World Trade Organization
 


AGREEMENT ON TECHNICAL BARRIERS TO TRADE

Agreement On Technical Barriers To Trade

Members,

Having regard to the Uruguay Round of Multilateral Trade Negotiations;

Desiring to further the objectives of GATT 1994;

Recognizing the important contribution that international standards and conformity assessment systems can make in this regard by improving efficiency of production and facilitating the conduct of international trade;

Desiring therefore to encourage the development of such international standards and conformity assessment systems;

Desiring however to ensure that technical regulations and standards, including packaging, marking and labelling requirements, and procedures for assessment of conformity with technical regulations and standards do not create unnecessary obstacles to international trade;

Recognizing that no country should be prevented from taking measures necessary to ensure the quality of its exports, or for the protection of human, animal or plant life or health, of the environment, or for the prevention of deceptive practices, at the levels it considers appropriate, subject to the requirement that they are not applied in a manner which would constitute a means of arbitrary or unjustifiable discrimination between countries where the same conditions prevail or a disguised restriction on international trade, and are otherwise in accordance with the provisions of this Agreement;

Recognizing that no country should be prevented from taking measures necessary for the protection of its essential security interest;

Recognizing the contribution which international standardization can make to the transfer of technology from developed to developing countries;

Recognizing that developing countries may encounter special difficulties in the formulation and application of technical regulations and standards and procedures for assessment of conformity with technical regulations and standards, and desiring to assist them in their endeavours in this regard;

Hereby agree as follows:

Article 1

General Provisions


1.1 General terms for standardization and procedures for assessment of conformity shall normally have the meaning given to them by definitions adopted within the United Nations system and by international standardizing bodies taking into account their context and in the light of the object and purpose of this Agreement.

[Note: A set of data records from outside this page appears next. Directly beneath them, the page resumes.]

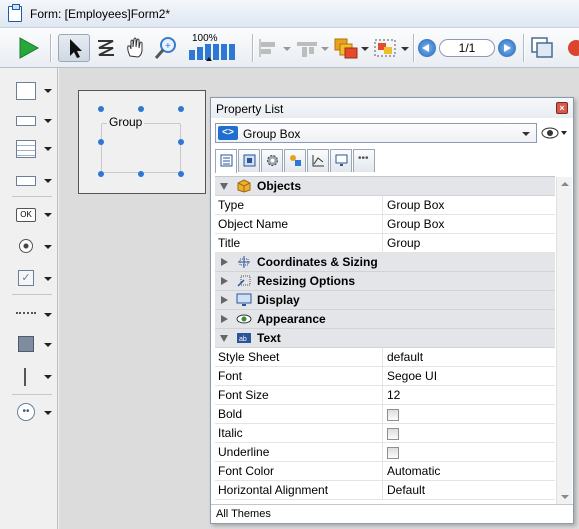  Describe the element at coordinates (469, 471) in the screenshot. I see `property-value: Automatic` at that location.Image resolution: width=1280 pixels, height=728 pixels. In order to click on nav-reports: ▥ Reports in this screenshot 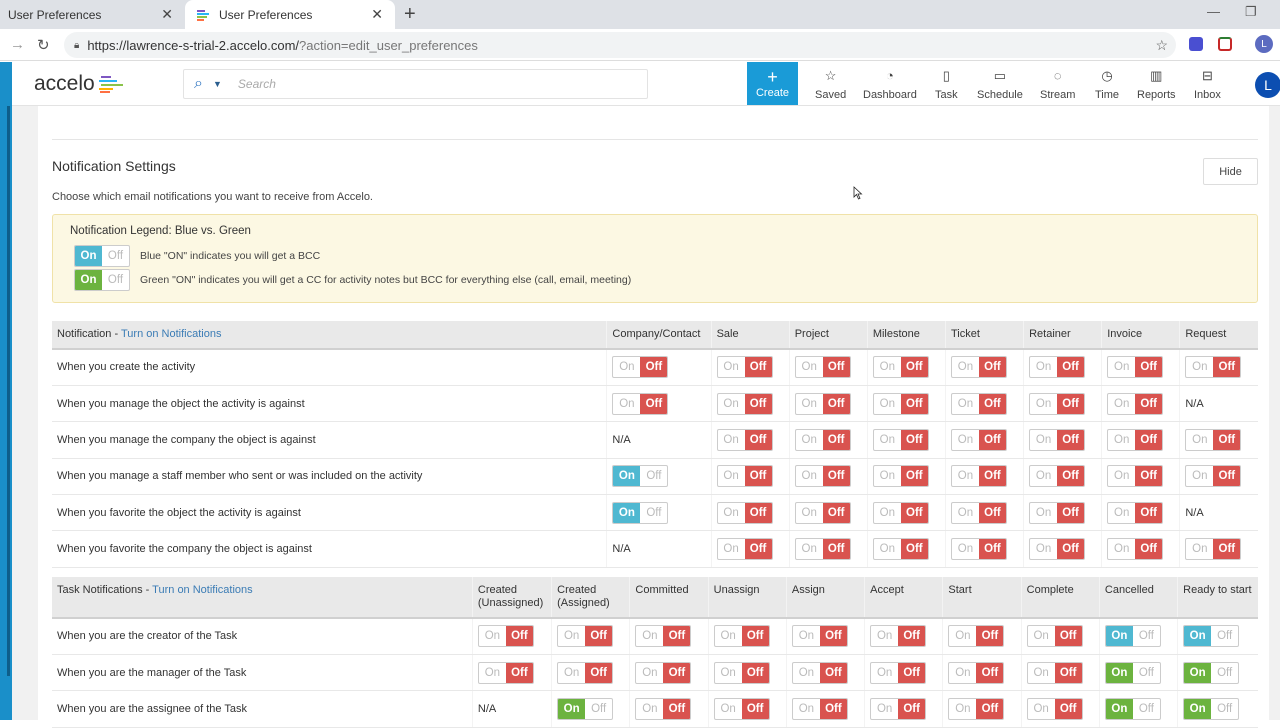, I will do `click(1156, 84)`.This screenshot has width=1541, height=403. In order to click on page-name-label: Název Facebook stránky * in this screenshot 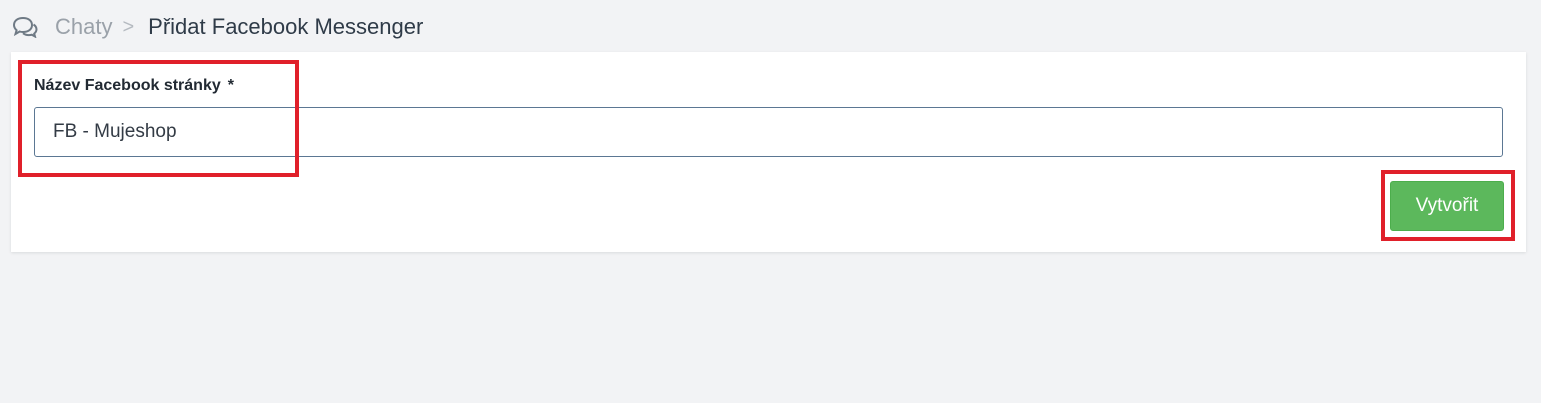, I will do `click(134, 86)`.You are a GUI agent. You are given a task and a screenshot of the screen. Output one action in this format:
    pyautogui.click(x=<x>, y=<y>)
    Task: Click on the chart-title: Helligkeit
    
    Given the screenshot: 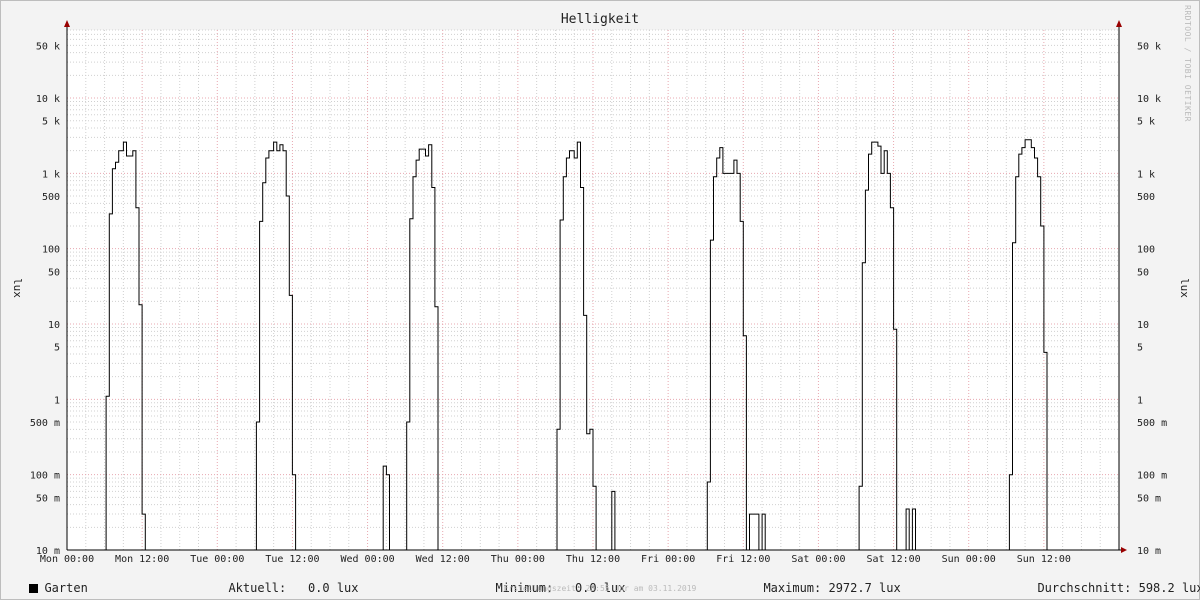 What is the action you would take?
    pyautogui.click(x=600, y=20)
    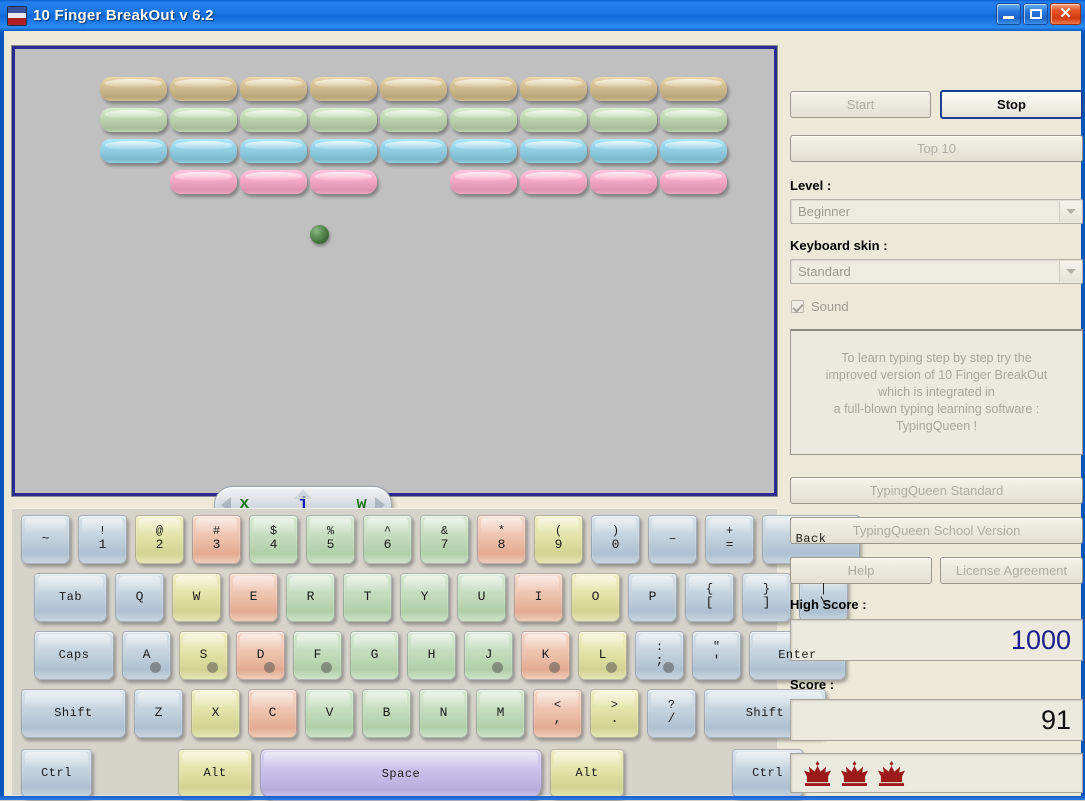  I want to click on keyboard-skin-dropdown-button, so click(1070, 272). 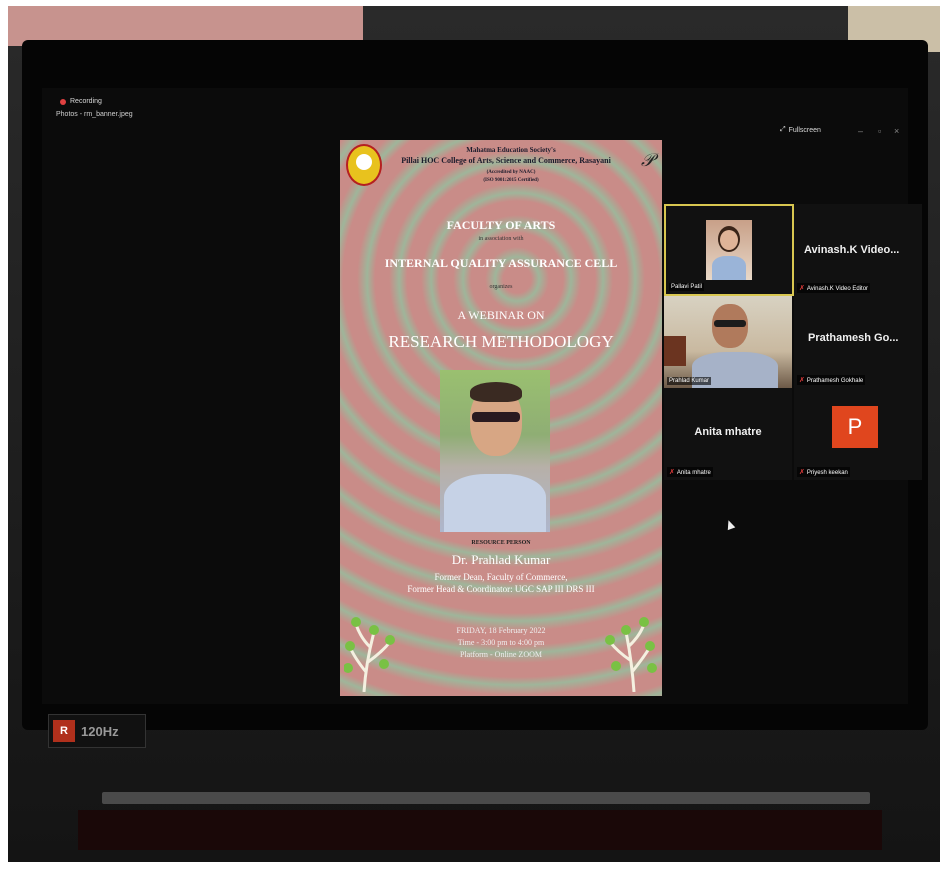 I want to click on participant-name: ✗ Priyesh keekan, so click(x=824, y=472).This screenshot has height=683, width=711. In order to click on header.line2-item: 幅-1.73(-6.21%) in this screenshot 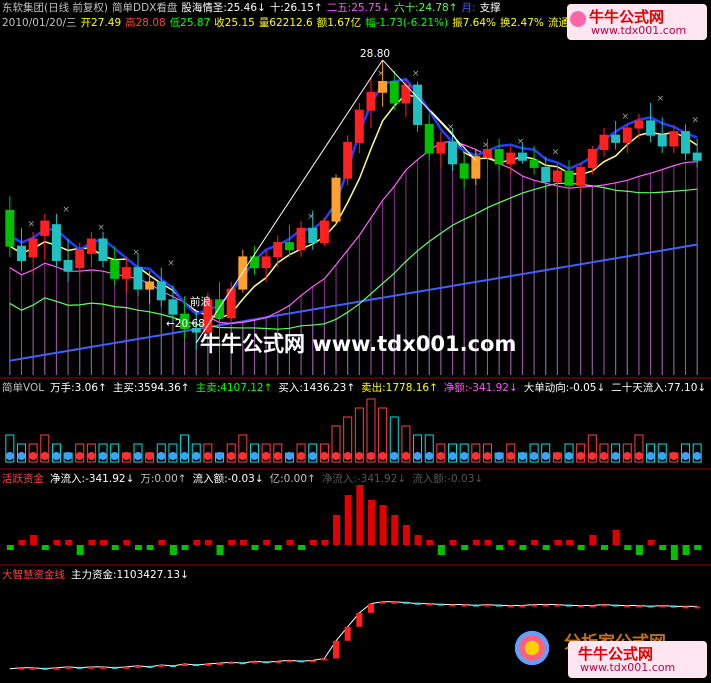, I will do `click(407, 23)`.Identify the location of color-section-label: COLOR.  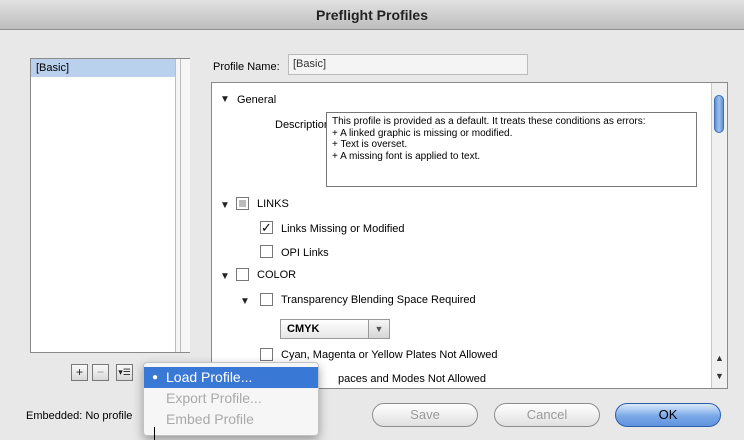
(277, 275).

1.2 However, for the purposes of this Agreement the meaning of the terms given in Annex 1 applies.

1.3 All products, including industrial and agricultural products, shall be subject to the provisions of this Agreement.

1.4 Purchasing specifications prepared by governmental bodies for production or consumption requirements of governmental bodies are not subject to the provisions of this Agreement but are addressed in the Agreement on Government Procurement, according to its coverage.

1.5 The provisions of this Agreement do not apply to sanitary and phytosanitary measures as defined in Annex A of the Agreement on the Application of Sanitary and Phytosanitary Measures.

1.6 All references in this Agreement to technical regulations, standards and conformity assessment procedures shall be construed to include any amendments thereto and any additions to the rules or the product coverage thereof, except amendments and additions of an insignificant nature.

TECHNICAL REGULATIONS AND STANDARDS

Article 2

Preparation, Adoption and Application of Technical Regulations

by Central Government Bodies

With respect to their central government bodies:

2.1 Members shall ensure that in respect of technical regulations, products imported from the territory of any Member shall be accorded treatment no less favourable than that accorded to like products of national origin and to like products originating in any other country.

2.2 Members shall ensure that technical regulations are not prepared, adopted or applied with a view to or with the effect of creating unnecessary obstacles to international trade. For this purpose, technical regulations shall not be more trade-restrictive than necessary to fulfil a legitimate objective, taking account of the risks non-fulfilment would create. Such legitimate objectives are, inter alia: national security requirements; the prevention of deceptive practices; protection of human health or safety, animal or plant life or health, or the environment. In assessing such risks, relevant elements of consideration are, inter alia: available scientific and technical information, related processing technology or intended end-uses of products.